▸ EXTRACTED RECORDS
——————

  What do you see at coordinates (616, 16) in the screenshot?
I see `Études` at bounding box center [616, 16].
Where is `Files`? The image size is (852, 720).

——————

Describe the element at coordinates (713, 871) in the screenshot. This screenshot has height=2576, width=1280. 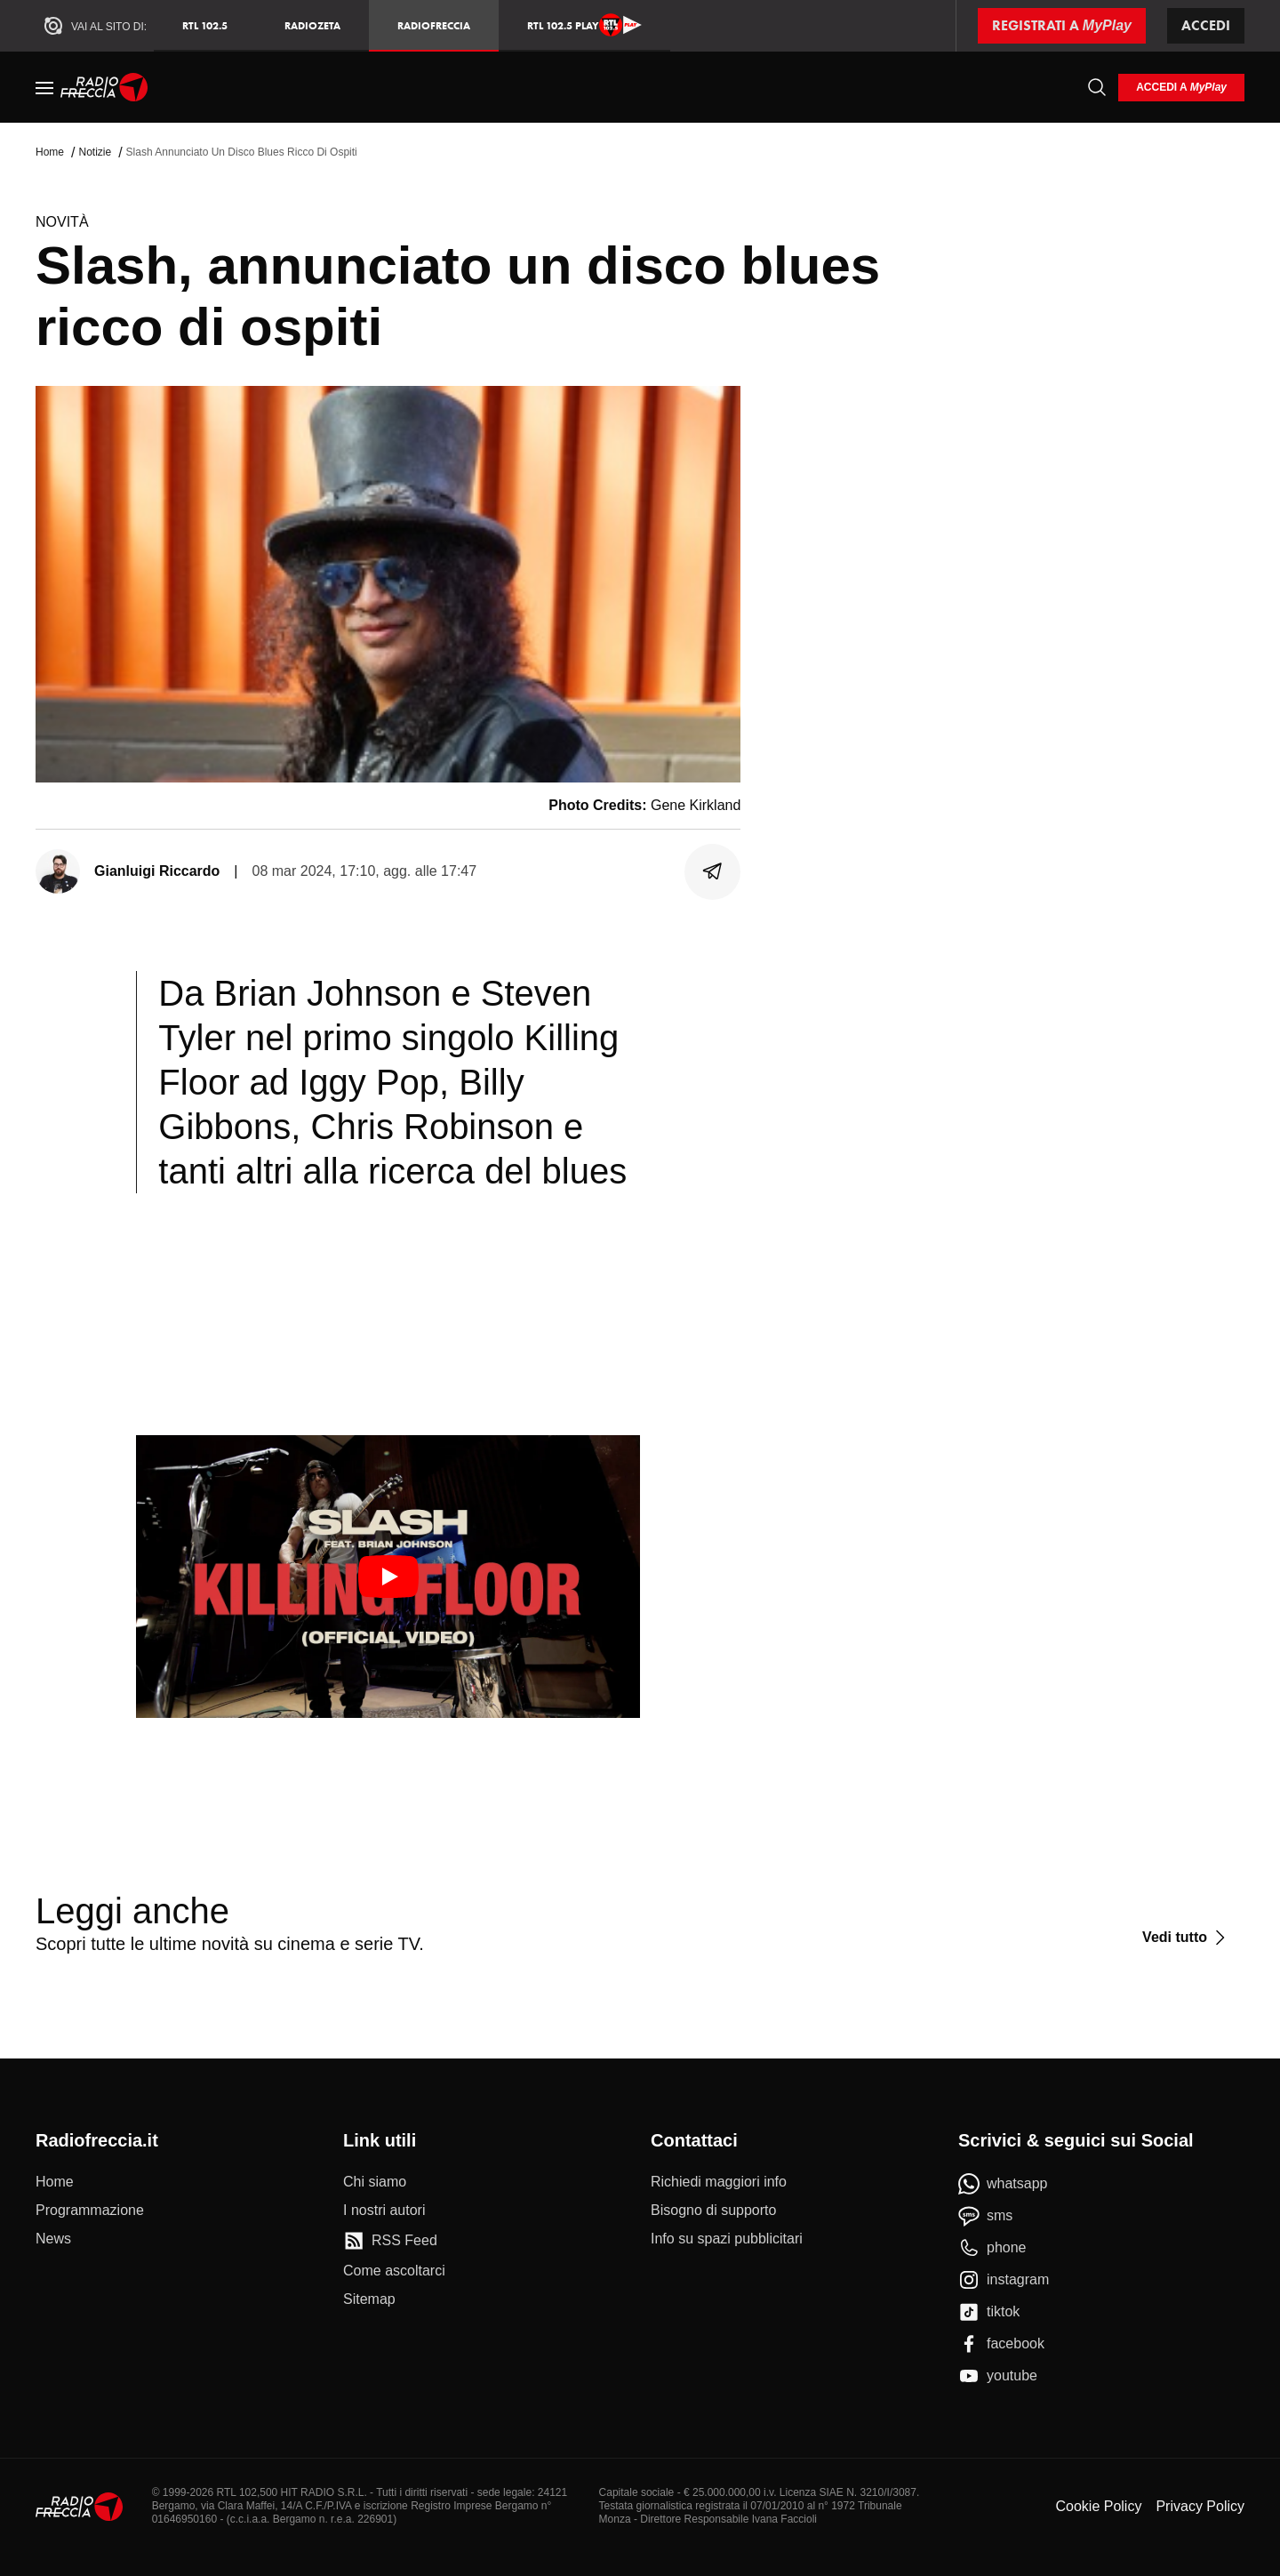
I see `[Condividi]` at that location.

——————

▸ THE TASK
Return the lines from the one containing "Describe the element" down to the one containing "at that location.", copied word for word. Leave the pictures out.

▸ SOLUTION TO THIS TASK
Describe the element at coordinates (713, 871) in the screenshot. This screenshot has height=2576, width=1280. 
I see `[Condividi]` at that location.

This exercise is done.